Saved data entries

- - -

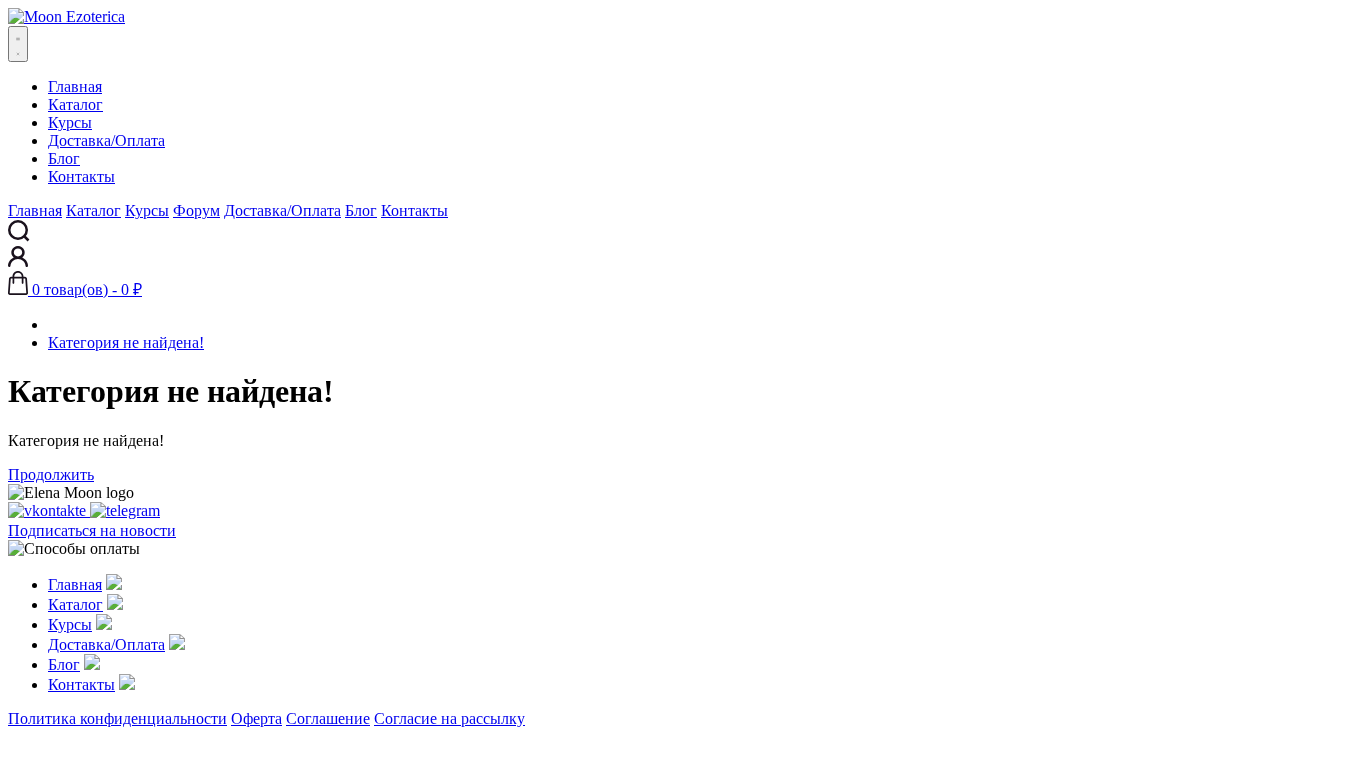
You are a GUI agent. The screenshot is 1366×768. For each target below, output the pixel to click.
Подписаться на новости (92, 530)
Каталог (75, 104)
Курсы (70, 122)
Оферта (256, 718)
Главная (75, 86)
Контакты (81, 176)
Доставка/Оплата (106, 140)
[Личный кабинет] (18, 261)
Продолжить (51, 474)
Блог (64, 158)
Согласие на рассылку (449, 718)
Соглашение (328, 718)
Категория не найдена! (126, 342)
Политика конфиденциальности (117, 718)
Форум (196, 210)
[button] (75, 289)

- - -

TASK DESCRIPTION:
Each entry above should be given again exactly, with its pictures omitted.

REPLY TO THE TASK:
You are a GUI agent. The screenshot is 1366×768. For each target below, output the pixel to click.
Подписаться на новости (92, 530)
Каталог (75, 104)
Курсы (70, 122)
Оферта (256, 718)
Главная (75, 86)
Контакты (81, 176)
Доставка/Оплата (106, 140)
[Личный кабинет] (18, 261)
Продолжить (51, 474)
Блог (64, 158)
Согласие на рассылку (449, 718)
Соглашение (328, 718)
Категория не найдена! (126, 342)
Политика конфиденциальности (117, 718)
Форум (196, 210)
[button] (75, 289)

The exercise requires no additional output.